[Records drawn from a dataset]
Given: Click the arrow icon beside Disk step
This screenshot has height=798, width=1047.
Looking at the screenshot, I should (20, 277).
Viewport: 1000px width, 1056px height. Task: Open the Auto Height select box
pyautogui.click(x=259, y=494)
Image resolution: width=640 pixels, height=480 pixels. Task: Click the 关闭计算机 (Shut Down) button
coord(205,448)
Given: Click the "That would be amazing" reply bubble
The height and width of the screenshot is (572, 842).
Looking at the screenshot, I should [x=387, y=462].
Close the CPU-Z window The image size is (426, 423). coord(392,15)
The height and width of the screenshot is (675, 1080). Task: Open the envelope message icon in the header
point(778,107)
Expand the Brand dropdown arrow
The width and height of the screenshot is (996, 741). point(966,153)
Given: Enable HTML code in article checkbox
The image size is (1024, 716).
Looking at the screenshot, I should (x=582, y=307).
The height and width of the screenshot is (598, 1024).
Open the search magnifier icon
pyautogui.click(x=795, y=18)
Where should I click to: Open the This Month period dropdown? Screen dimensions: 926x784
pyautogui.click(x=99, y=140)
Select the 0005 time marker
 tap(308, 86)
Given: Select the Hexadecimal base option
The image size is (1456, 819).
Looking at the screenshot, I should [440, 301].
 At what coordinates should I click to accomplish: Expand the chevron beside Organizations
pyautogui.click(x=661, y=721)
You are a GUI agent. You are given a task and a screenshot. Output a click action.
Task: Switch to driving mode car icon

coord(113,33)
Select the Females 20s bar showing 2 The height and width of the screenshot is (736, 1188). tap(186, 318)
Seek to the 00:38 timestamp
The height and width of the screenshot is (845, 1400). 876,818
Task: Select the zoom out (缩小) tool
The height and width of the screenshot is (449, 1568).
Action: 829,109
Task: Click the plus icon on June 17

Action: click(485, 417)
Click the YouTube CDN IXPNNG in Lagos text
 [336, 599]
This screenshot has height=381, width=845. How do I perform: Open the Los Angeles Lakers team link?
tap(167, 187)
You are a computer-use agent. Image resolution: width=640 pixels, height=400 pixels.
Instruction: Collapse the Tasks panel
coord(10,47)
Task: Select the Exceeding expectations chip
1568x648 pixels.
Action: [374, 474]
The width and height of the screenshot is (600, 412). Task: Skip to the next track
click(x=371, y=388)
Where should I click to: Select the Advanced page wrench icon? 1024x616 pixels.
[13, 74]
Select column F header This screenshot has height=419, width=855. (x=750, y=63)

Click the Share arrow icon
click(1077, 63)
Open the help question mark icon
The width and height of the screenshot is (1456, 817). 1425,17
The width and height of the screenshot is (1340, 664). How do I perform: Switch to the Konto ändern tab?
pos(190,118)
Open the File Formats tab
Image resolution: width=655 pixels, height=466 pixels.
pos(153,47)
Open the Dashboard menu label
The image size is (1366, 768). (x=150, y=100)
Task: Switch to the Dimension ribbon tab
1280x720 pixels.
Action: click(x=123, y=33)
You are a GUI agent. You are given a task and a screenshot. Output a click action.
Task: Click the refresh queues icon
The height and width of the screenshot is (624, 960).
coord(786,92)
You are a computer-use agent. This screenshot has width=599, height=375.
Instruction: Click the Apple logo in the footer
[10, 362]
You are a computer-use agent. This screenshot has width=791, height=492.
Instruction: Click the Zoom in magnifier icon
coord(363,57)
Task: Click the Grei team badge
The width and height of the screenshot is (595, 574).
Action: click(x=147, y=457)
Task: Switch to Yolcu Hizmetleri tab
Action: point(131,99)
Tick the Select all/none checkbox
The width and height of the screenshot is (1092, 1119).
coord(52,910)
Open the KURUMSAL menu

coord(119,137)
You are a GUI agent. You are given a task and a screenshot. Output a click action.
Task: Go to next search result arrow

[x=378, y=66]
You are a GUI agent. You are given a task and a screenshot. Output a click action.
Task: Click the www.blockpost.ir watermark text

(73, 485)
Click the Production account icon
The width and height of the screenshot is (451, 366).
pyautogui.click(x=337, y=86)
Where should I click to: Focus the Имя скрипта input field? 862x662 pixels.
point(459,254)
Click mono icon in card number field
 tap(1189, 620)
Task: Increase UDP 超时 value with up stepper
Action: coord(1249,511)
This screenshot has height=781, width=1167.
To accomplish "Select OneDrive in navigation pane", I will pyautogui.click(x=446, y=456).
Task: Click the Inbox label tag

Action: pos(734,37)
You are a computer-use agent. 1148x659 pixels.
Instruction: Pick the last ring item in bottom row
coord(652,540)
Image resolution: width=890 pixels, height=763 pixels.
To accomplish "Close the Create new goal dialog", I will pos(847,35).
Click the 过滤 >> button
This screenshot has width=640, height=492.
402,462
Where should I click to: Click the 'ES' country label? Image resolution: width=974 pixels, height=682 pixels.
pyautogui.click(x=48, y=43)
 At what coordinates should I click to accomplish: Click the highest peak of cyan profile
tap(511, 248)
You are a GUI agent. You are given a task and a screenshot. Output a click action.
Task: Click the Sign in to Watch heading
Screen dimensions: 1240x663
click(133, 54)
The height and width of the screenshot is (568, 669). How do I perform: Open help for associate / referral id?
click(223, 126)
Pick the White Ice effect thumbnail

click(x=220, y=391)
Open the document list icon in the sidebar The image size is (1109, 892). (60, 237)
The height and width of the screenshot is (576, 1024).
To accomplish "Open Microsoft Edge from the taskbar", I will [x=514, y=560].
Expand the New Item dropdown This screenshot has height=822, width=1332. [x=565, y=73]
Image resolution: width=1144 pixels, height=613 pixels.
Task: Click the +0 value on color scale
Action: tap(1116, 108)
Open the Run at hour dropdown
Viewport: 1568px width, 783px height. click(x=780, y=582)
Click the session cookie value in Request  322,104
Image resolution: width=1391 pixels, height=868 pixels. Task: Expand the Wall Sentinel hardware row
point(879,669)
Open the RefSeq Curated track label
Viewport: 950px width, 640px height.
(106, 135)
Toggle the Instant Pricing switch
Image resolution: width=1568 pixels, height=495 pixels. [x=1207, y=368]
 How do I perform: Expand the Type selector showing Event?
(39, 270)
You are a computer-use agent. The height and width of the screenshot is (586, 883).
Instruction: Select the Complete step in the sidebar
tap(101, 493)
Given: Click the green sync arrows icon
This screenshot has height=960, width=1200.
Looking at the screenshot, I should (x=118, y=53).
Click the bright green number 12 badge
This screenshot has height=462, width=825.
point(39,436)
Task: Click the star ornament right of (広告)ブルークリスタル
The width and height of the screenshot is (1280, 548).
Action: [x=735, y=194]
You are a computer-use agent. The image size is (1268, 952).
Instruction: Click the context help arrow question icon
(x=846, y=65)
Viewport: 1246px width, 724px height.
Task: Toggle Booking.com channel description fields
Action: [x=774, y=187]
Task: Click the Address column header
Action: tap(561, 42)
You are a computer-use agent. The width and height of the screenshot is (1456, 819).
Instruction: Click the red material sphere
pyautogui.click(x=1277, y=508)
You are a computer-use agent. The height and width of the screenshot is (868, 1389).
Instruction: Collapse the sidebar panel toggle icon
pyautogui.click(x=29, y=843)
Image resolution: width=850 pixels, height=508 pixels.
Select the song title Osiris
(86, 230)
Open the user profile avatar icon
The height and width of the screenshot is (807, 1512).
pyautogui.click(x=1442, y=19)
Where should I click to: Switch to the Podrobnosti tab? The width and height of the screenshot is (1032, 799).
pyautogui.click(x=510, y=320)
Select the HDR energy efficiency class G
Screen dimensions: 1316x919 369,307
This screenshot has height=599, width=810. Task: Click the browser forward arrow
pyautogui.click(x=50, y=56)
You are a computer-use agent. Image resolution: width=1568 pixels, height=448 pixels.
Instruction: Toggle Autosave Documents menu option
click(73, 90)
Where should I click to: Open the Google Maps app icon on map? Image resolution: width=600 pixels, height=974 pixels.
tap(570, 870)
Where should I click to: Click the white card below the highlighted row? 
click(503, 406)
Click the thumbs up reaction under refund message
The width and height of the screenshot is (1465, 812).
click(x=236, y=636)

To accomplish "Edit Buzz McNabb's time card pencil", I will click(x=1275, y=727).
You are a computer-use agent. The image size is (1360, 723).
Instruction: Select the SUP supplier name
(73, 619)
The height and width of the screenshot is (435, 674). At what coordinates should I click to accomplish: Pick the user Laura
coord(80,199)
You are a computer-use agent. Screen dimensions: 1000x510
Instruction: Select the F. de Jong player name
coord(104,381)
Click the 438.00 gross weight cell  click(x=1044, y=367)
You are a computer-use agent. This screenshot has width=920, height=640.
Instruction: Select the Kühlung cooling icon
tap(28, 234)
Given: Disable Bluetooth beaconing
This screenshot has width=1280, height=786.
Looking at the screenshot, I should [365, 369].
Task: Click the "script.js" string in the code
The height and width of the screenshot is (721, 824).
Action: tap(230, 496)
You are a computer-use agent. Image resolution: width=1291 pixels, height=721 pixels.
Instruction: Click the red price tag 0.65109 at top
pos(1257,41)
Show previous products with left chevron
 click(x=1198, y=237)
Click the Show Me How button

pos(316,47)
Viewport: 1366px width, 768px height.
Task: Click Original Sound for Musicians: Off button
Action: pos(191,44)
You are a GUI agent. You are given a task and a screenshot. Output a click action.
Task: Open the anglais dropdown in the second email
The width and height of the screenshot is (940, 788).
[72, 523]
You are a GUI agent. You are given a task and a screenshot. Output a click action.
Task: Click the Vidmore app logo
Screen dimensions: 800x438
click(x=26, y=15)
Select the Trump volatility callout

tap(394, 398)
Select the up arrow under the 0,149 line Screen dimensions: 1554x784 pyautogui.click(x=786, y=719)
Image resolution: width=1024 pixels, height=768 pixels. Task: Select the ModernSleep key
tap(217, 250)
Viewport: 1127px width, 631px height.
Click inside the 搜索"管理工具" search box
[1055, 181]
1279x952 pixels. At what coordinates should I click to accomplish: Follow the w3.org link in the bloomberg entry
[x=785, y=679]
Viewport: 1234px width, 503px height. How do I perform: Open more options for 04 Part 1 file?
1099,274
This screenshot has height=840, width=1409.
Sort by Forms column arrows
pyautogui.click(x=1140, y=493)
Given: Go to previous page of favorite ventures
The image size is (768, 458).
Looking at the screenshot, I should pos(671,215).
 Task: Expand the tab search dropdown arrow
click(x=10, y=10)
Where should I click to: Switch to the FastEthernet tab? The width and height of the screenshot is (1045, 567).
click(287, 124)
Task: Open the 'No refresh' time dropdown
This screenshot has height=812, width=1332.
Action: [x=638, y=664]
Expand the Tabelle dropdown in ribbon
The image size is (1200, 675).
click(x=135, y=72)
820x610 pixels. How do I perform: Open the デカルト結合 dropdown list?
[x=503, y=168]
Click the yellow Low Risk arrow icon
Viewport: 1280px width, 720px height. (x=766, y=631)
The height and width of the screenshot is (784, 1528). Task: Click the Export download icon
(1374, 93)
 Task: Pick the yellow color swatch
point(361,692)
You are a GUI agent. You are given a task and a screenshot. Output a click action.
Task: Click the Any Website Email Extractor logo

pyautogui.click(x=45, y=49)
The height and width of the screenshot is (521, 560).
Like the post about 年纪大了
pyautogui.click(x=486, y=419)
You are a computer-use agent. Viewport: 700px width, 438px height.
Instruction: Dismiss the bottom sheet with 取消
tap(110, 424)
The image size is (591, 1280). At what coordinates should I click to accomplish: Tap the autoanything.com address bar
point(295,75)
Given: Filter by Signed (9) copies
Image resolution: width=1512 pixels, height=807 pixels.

## Requirement:
Where in the records does the string "will" appear? Copy every line that has it.

## Answer for this exercise:
To accomplish "Select OneDrive in navigation pane", I will pyautogui.click(x=446, y=456).
To accomplish "Close the Create new goal dialog", I will pos(847,35).
To accomplish "Open Microsoft Edge from the taskbar", I will [x=514, y=560].
To accomplish "Edit Buzz McNabb's time card pencil", I will click(x=1275, y=727).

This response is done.